---- 元の文章

長谷川摂子と絵本作家

【第1回】筒井頼子さん|(2)過去への扉をあけて

秋田での体験

長谷川 筒井さんの書かれた創作「ひさしの村」「いく子の町」を拝見して、秋田弁が、すっかりうつっちゃいました。秋田で過ごした子ども時代の体験というのは、大きくなってからも、筒井さんの根のところにあるようなものとして、あるんでしょうか。
筒井 ずっとそれを意識してなかったのですけど。子どもを育てるようになって、自分の根っ子のところに、それが尻尾のようにくっついているんだなあと感じだしました。
長谷川 私も、筒井さんと同じで、東京に出てからしばらく、田舎のことを忘れてたんですよね。でもやっぱり、青春のドタバタが終わったころから、自分の気持ちがUターンするようなところがあって。秋田での体験で、どんなことが心に残ってますか?
筒井 私は母の生家の近くの、小さな村へ疎開していたんですけど、それこそいろいろ古い因習とか迷信とかが生きている村でしたから、あらゆるところに神さまがいました。土間の敷居を踏むと、土間の神さまのバチが当たる、と言われ、囲炉裏の縁を踏んだら、囲炉裏の神さまのバチが当たるんだよ、と言われ、神さまの目というのが、天井にも、お便所にも、いたるところにあるように感じていたの。自分は子どもで、そういうタブーをすべて破っているから、いつかすごいバチが当たるにちがいないって思い思い暮らしていたようなところがあって。
長谷川 それは、私も田舎育ちだからよくわかるわ。あのころ、一日一回は“バチが当たる”って言われていた。

--------
---- 抽出した情報

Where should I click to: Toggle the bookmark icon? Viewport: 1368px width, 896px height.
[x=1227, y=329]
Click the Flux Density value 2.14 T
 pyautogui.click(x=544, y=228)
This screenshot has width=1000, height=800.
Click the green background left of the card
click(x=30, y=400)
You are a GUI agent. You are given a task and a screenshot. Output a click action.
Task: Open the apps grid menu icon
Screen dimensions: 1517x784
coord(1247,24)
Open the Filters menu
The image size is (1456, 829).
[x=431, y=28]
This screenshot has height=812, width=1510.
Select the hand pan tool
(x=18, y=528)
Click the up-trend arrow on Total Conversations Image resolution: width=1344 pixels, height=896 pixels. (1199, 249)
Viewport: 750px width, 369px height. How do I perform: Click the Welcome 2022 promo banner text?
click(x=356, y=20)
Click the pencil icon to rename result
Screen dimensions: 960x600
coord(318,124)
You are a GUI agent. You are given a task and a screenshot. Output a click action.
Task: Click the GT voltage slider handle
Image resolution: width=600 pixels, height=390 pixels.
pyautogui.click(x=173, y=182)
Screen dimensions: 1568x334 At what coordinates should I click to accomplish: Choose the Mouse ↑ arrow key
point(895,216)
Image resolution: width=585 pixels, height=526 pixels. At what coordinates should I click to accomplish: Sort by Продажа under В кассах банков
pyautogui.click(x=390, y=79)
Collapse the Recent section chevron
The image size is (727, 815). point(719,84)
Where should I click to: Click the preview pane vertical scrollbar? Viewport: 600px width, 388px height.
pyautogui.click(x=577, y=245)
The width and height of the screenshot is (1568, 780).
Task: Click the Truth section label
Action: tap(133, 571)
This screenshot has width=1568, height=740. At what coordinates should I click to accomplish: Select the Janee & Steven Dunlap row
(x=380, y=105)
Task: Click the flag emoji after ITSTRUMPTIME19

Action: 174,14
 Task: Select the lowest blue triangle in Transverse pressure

--------

## 課題の内容
- 1) 対談のうち、「筒井 私は母の生家の近くの、」から「ていたようなところがあって。」までを、その語句も含めて一字も変えずに書き写すこと。
- 2) 対談の中で筒井さんは、疎開先の村での子ども時代、いつかすごいバチが当たるにちがいないと思っていたと語っている。そう思った理由を、対談に書かれているとおりに一〜三文で説明せよ。
- 3) 対談について次の問いに答えよ。
(a) 長谷川さんは、筒井さんのどの創作を読んで秋田弁がうつったと言っているか。
(b) 筒井さんが疎開していたのはどこか。
(c) 長谷川さんが、あのころ一日一回は言われていたと話している言葉は何か。
答えるときは対談の文章だけを手がかりにする。

## 課題ごとの解答
- 1)
筒井 私は母の生家の近くの、小さな村へ疎開していたんですけど、それこそいろいろ古い因習とか迷信とかが生きている村でしたから、あらゆるところに神さまがいました。土間の敷居を踏むと、土間の神さまのバチが当たる、と言われ、囲炉裏の縁を踏んだら、囲炉裏の神さまのバチが当たるんだよ、と言われ、神さまの目というのが、天井にも、お便所にも、いたるところにあるように感じていたの。自分は子どもで、そういうタブーをすべて破っているから、いつかすごいバチが当たるにちがいないって思い思い暮らしていたようなところがあって。

- 2) 土間の敷居や囲炉裏の縁を踏むとその神さまのバチが当たると言われ、神さまの目がいたるところにあるように感じていたからである。子どもだった自分はそうしたタブーをすべて破っているので、いつかすごいバチが当たるにちがいないと思っていた。

- 3)
(a) 「ひさしの村」と「いく子の町」
(b) 母の生家の近くの小さな村
(c) “バチが当たる”